ACTIVITY ::
In the lines below, look for "brand". Copy each line where it appears.

MATERIAL SUPPLIED ::
○ ○ ○ ○ ○ ○ ○

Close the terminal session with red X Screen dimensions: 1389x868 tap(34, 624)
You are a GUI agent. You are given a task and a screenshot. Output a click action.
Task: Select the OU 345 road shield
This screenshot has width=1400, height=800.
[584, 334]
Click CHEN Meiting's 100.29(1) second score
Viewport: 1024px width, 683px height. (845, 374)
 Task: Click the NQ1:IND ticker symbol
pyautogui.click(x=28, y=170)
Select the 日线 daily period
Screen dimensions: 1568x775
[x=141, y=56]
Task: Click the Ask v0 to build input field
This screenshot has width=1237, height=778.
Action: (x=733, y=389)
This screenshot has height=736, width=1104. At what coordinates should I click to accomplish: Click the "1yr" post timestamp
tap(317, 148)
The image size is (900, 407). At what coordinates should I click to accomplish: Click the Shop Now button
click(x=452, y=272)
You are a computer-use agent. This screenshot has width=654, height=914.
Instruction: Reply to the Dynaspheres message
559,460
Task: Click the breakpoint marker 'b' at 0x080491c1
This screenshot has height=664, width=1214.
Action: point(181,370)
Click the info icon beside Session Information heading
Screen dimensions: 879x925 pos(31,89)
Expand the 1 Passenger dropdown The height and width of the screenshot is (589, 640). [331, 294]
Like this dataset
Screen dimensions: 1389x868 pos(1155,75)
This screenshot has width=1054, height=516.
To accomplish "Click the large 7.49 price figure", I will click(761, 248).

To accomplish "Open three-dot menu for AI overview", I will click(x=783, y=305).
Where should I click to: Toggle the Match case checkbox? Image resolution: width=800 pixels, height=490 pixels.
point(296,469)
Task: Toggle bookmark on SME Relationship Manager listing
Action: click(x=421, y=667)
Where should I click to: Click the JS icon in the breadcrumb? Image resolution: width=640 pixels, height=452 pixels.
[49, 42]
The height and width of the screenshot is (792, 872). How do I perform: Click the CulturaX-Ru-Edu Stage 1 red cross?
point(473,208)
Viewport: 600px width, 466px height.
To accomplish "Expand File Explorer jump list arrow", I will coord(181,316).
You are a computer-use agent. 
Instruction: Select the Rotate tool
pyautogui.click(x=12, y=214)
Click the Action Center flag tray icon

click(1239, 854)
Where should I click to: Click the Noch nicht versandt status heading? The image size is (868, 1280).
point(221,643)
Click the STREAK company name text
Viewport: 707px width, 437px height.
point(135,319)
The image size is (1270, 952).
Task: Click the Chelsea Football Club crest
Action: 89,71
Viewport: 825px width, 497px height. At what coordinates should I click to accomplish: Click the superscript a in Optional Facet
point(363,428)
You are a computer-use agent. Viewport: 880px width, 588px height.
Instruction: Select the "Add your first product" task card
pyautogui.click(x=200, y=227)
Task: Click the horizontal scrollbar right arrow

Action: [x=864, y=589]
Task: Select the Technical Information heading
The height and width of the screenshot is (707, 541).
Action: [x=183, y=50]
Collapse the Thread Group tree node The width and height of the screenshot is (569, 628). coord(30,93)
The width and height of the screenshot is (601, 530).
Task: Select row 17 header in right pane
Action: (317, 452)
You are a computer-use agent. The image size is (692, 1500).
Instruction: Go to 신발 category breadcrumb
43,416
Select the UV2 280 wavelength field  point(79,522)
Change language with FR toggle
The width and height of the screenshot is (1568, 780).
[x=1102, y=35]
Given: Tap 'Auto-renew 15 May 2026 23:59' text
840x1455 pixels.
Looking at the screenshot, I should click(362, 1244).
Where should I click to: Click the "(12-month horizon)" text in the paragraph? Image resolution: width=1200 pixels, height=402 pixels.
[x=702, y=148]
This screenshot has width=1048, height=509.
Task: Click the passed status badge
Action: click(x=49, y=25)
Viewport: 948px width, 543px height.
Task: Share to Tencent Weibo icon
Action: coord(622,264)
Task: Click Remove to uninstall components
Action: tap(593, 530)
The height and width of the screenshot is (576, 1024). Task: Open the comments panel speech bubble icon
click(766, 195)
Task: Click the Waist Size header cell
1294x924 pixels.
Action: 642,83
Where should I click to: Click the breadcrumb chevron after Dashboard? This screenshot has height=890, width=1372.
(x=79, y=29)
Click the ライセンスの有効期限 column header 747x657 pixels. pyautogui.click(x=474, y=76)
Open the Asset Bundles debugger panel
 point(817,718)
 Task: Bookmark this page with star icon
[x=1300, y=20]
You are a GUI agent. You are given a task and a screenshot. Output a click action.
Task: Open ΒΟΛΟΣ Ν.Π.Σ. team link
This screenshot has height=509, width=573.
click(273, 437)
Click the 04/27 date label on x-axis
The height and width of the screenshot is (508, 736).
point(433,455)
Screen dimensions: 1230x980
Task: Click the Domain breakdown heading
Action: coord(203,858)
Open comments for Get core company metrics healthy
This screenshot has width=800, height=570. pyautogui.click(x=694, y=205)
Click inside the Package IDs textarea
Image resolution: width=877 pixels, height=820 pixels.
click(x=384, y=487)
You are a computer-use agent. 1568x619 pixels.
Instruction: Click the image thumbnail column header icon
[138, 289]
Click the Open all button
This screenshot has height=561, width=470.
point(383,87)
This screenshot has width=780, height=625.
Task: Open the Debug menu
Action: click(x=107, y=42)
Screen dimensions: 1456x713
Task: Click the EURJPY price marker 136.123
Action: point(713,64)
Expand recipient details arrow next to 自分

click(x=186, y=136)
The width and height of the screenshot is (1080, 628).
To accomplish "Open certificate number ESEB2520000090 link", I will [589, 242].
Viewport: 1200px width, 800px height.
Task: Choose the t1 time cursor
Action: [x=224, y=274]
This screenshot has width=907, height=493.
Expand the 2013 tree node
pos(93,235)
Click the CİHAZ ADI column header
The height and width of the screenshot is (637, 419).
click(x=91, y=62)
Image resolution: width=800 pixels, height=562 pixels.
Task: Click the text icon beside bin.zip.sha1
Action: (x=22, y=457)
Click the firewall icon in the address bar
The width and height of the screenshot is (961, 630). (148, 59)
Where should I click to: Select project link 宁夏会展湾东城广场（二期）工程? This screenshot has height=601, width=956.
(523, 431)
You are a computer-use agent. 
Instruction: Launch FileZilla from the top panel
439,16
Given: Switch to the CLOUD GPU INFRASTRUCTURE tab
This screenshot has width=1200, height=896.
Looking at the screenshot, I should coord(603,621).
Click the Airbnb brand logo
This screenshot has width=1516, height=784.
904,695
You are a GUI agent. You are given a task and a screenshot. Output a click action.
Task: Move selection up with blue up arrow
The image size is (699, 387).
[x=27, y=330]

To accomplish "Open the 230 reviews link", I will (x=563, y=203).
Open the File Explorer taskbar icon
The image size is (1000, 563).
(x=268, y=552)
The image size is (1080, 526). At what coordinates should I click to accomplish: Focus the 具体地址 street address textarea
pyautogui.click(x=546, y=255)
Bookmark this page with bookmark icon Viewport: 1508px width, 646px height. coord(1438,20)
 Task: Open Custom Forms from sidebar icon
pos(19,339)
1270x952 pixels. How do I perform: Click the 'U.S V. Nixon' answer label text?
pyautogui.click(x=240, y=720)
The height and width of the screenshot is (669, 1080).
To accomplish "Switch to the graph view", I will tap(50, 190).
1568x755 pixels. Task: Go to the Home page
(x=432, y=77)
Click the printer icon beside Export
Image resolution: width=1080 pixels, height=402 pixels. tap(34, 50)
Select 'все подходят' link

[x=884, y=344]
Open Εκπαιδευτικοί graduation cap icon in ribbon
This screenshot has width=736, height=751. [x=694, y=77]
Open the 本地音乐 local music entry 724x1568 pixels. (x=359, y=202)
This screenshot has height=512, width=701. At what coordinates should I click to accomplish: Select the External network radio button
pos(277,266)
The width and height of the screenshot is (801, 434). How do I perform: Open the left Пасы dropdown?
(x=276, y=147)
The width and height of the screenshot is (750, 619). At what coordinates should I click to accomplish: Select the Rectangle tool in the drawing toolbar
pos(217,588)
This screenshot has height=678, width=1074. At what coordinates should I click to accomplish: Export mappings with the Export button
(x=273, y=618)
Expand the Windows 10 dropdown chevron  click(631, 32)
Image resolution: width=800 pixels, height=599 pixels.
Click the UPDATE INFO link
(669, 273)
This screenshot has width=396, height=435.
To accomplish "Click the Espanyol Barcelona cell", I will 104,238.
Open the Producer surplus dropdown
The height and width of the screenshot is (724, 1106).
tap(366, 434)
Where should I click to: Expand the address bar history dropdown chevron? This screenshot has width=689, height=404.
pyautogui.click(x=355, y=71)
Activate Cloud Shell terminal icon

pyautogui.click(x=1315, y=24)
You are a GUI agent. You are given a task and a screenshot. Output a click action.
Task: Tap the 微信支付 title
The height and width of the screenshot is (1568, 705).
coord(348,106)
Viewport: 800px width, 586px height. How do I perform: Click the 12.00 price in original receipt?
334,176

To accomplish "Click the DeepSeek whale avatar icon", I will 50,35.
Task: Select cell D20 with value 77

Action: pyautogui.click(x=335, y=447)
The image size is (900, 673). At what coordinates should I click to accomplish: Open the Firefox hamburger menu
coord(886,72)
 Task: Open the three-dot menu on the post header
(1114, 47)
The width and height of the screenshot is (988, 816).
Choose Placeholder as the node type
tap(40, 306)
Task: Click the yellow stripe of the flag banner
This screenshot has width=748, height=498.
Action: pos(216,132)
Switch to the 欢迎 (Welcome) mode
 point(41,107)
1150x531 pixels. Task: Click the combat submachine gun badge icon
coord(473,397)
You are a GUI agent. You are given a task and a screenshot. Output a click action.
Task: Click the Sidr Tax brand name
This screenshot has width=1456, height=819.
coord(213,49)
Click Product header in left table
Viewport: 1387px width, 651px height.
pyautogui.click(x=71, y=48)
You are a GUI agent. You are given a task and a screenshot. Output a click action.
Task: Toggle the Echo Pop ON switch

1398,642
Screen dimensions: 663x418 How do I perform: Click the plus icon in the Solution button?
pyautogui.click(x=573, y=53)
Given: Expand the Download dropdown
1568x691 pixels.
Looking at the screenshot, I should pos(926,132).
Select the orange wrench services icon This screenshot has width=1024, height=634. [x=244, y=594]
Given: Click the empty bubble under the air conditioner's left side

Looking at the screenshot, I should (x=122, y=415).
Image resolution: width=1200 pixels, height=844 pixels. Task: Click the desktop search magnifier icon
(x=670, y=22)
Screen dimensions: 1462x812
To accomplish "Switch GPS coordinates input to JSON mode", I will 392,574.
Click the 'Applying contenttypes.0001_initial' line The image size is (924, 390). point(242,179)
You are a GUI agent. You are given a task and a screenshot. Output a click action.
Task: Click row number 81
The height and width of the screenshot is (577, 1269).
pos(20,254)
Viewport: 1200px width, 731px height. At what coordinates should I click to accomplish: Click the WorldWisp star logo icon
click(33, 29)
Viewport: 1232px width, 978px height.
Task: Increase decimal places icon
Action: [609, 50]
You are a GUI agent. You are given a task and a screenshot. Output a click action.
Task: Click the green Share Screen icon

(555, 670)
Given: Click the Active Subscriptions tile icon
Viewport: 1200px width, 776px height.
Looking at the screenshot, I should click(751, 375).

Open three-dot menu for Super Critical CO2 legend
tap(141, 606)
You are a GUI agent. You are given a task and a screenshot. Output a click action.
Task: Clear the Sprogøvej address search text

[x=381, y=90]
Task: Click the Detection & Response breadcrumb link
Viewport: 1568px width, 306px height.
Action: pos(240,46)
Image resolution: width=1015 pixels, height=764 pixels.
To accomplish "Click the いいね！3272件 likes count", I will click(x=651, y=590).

○ ○ ○ ○ ○ ○ ○

EXERCISE RESPONSE ::
Click the Airbnb brand logo
Task: Click the Sidr Tax brand name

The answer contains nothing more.